Como é bom ficar
em casa, olhar um filminho, comer uma pipoca, dormir até mais tarde, tirar um
cochilo depois do almoço. Como seria bom se tivéssemos mais tempo para brincar
com os filhos, para ler um livro, arrumar o guarda roupas. Num mundo onde a
utopia é possível, todos esses são desejos legítimos. No mundo em que a
distopia é real, tudo isso é um caos.
Há quem diga que
um vírus invisível chegou e colocou tudo no lugar, que as pessoas
passaram a ter tempo, tanto tempo que nem sabem o que fazer com ele, que os
pais estão com os filhos, o trabalho deixou de ser prioridade, as viagens e o
lazer também. Mas, será mesmo esta a realidade para quem está em quarentena?
Na realidade
distópica onde vivo, a vida segue assim: muitas pessoas ainda não entenderam
que estamos numa quarentena e seguem suas rotinas como se ainda estivessem em
férias. Há profissionais que seguem trabalhando a partir de suas casas,
precisando aprender a organizar fazeres profissionais, domésticos e cuidados
parentais, num mesmo espaço e tempo. E há os profissionais que precisam sair de
suas casas para trabalhar (mesmo se expondo e expondo suas famílias a um
possível contágio), para que o mundo siga girando, ainda que um pouco mais lento.
Nessa distopia
onde vivo, há quem diga que o Brasil não pode parar por conta de algumas
milhares de mortes, porque as pessoas continuarão morrendo com ou sem corona
vírus, a economia é que não pode adoecer. Mas, que economia haverá e para quem
haverá economia, quando não estivermos mais aqui? Não é verdade que estamos
todos no mesmo barco. Alguns estão num transatlântico e outros, numa canoa
furada.
Enquanto
alguns românticos dizem que estamos aprendendo a ser mais empáticos por causa
de um vírus, vejo muita gente provando em palavras e ações, quanto o ser humano
não tem ideia do que significa empatia. Ameaçar as pessoas, plantar o medo,
divulgar mentiras, criar teorias conspiratórias, colocar o dinheiro na frente
da vida, desqualificar a ciência, colocar-se acima do bem, do mau e do vírus,
não é ser empático.
Empatia é
estender a mão, ainda que virtualmente. É claro que nesse mundinho distópico
aqui, não há apenas zumbis e dementadores. Nele também mora muita gente bacana,
como os cientistas, que mesmo pouco valorizados e reconhecidos, buscam modos de
minimizar os estragos desse bichinho e salvar vidas. Moram também os
profissionais da saúde e do cuidado, que estão na linha de frente, zelando pela
vida e cuidando das pessoas.
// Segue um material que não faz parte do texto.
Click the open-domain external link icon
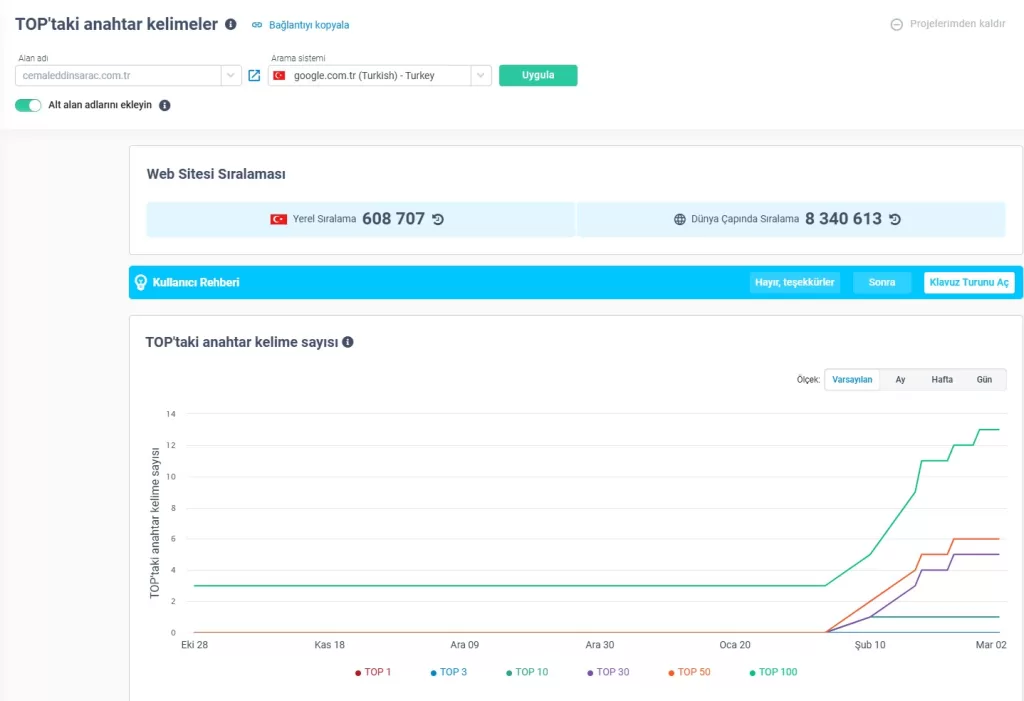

Nobres vizinhos são os profissionais da
alimentação e da limpeza, que trabalham para que a vida seja menos caótica pra
todo mundo.
Moram aqui
também os educadores, que mesmo longe de seus alunos, tentam aquietar os
corações e orientar pais e estudantes, na medida do possível, através de suas
redes. Os artistas que vivem aqui, nunca trabalharam tanto (e sem nenhum cachê),
fazendo vídeos e lives diárias para trazer leveza à vida cotidiana. E há
também alguns empresários que, cientes de seu papel social, ao invés de ameaçar
e plantar o medo, estendem a mão para ajudar a minimizar os estragos desse
tempo que não sabemos quanto tempo tem. Quando esse tempo aquietar, alguns
terão aprendido a ser mais empáticos, outros saberão que nem todos aprenderam.